Tout est réalisable. Il faut juste avoir la volonté de le faire. On n’a tellement habitué les gens au Franc Cfa que le fait même de dire que nous allons en sortir est jugé catastrophique. Certains s’écrient en se bouchant les oreilles pour vous signifier que vous êtes en danger. Or, la France avait colonisé le Maroc, l’Algérie, la Tunisie, le Cambodge, le Vietnam. Tous ces pays ont pu créer leur propre monnaie, pendant que nous, sommes toujours plongés dans de graves difficultés économiques dues en grande partie à cet instrument. Donc, le Sénégal peut bien sortir du Franc Cfa et battre sa propre monnaie avant la fin du premier mandat du Président Diomaye Faye. Nous avons des économistes chevronnés capables de réaliser cette idée.
En tant que membre du mouvement Frapp, vous êtes de ceux qui ont toujours dénoncé la présence d’une base militaire française à Dakar. Sur cette question, quelle doit être maintenant la posture de ce régime auquel vous-appartenez ?
Nous sommes pour le départ de l’armée française au Sénégal. Qu’ils dégagent, c’est un signe de la souveraineté. Cette présence est une façon de nous dire que nous ne sommes toujours pas indépendants. D’ailleurs qu’est-ce qu’ils font là ? Vous ne verrez jamais de militaires sénégalais en France. Aujourd’hui on parle de souveraineté militaire et même alimentaire et numérique. Qu’ils dégagent ! Il faut qu’ils dégagent !
À quelques mois seulement de la production des premiers barils de pétrole au Sénégal, l’engagement de Sonko de renégocier les contrats avec les firmes étrangères ne s’avère-t-il pas une aventure périlleuse pour notre pays ?

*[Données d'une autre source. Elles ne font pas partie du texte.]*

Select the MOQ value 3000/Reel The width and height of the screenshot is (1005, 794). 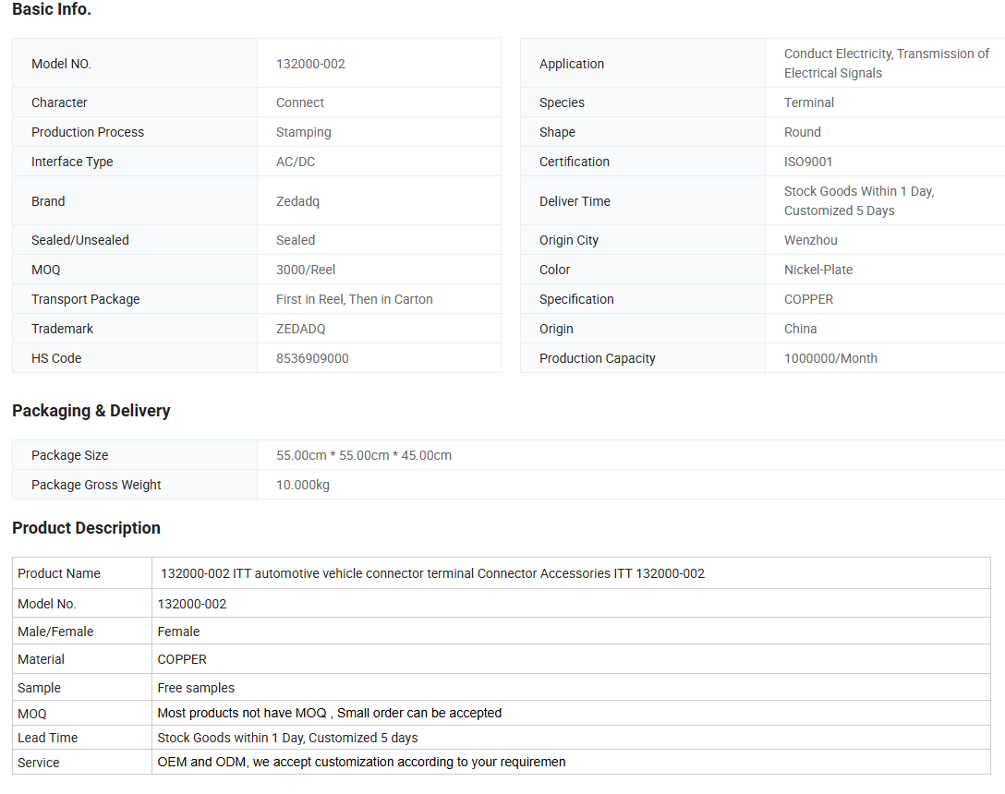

C’est le peuple qui demande la renégociation de ces contrats. Et nous allons le faire en application d’une nouvelle politique de partenariat gagnant-gagnant. Parce que ce sont nos richesses à l’image du Zircon, de l’or et du Fer. Et on ne peut plus continuer à les voir extraire et transférer à l’étranger au détriment de l’intérêt national. Leur exploitation sur place peut générer des milliers d’emploi. Alors que si nos jeunes qui meurent en Méditerranée pouvaient obtenir du travail dans des industries au Sénégal, ils n’allaient pas tenter une telle aventure.
Au regard des résultats de cette élection présidentielle, Amadou Ba, qui est devenu de facto, le chef de l’opposition, peut-il prétendre aux égards et honneurs dus a son rang ?
Bien sûr ! Au nom de la rupture, nous, nous allons appliquer les dispositions constitutionnelles. S’il veut rester chef de l’opposition, parce que c’est le peuple qui l’a décidé à travers le vote, il pourrait avoir tous les égards et honneurs dus a son rang. D’ailleurs, personnellement, je vais m’employer pour ça afin qu’il bénéficie des avantages de son statut de chef de l’opposition. Parce que nous, nous n’avons peur de personne. L’argent qu’on va lui donner n’appartient pas non plus au Pastef ni au président de la République. Il appartient au peuple et sera budgétisé.